From the listing below, reproduce exactly the lines starting with the one with "This screenshot has" and going on through the one with "Task: Open the Format dropdown chevron", both ends kept. No picture is copied.

═══ Data for this task ═══

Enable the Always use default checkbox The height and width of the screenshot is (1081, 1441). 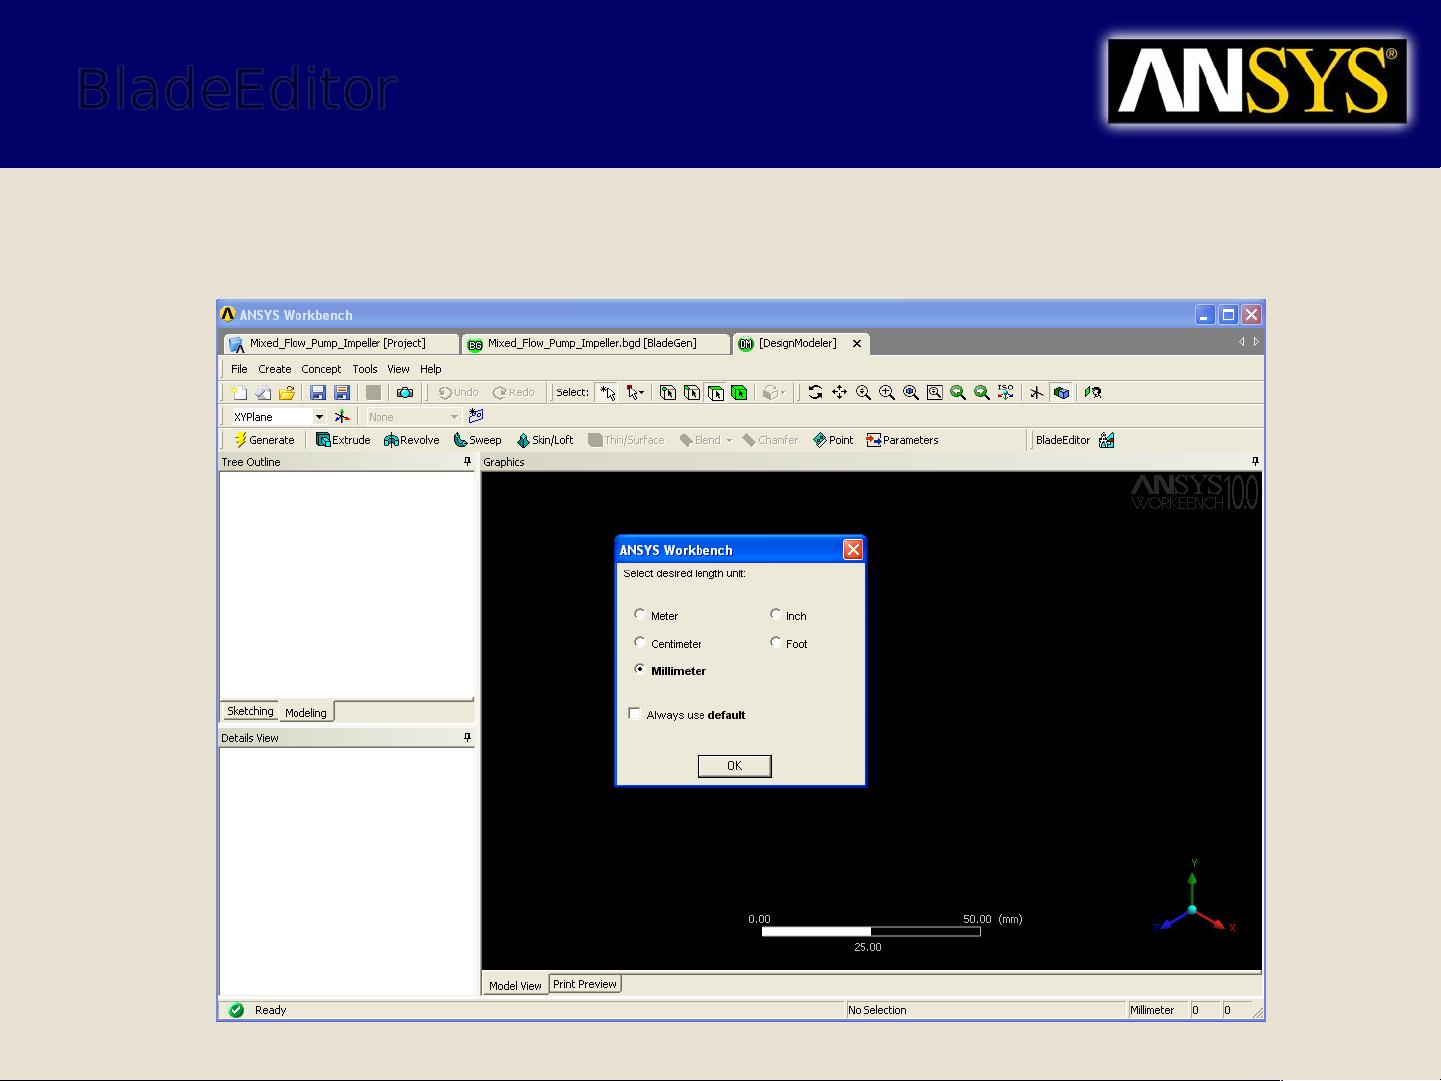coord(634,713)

═══
═══ Data for this task ═══

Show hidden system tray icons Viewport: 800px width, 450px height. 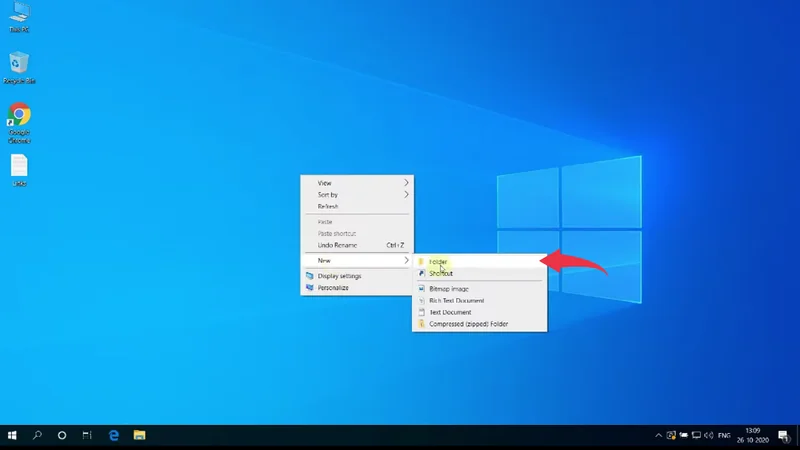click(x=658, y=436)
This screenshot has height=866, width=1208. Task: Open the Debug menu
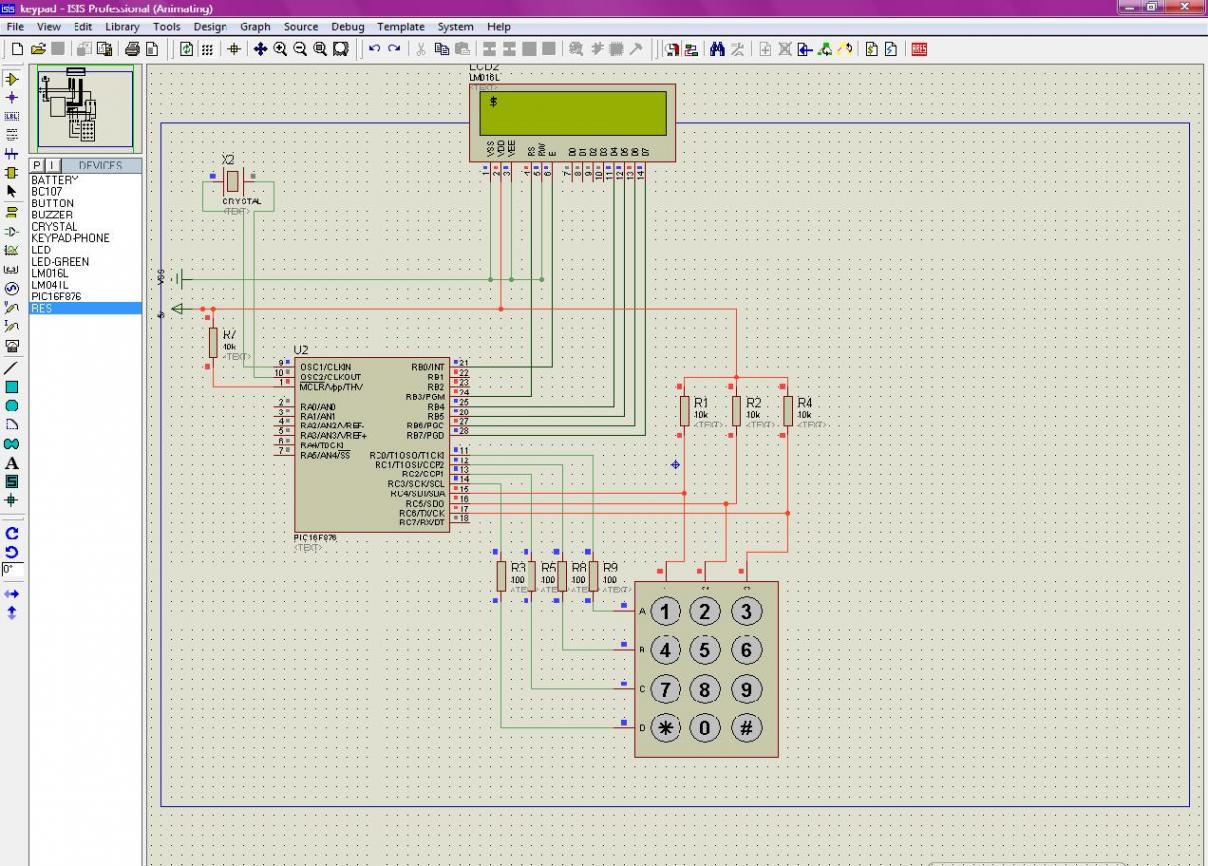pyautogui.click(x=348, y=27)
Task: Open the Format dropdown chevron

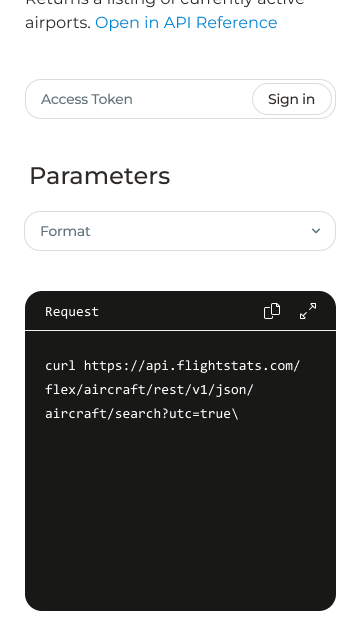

═══

* _Answer space_:
This screenshot has height=866, width=1208. Task: Open the Debug menu
pyautogui.click(x=348, y=27)
Task: Open the Format dropdown chevron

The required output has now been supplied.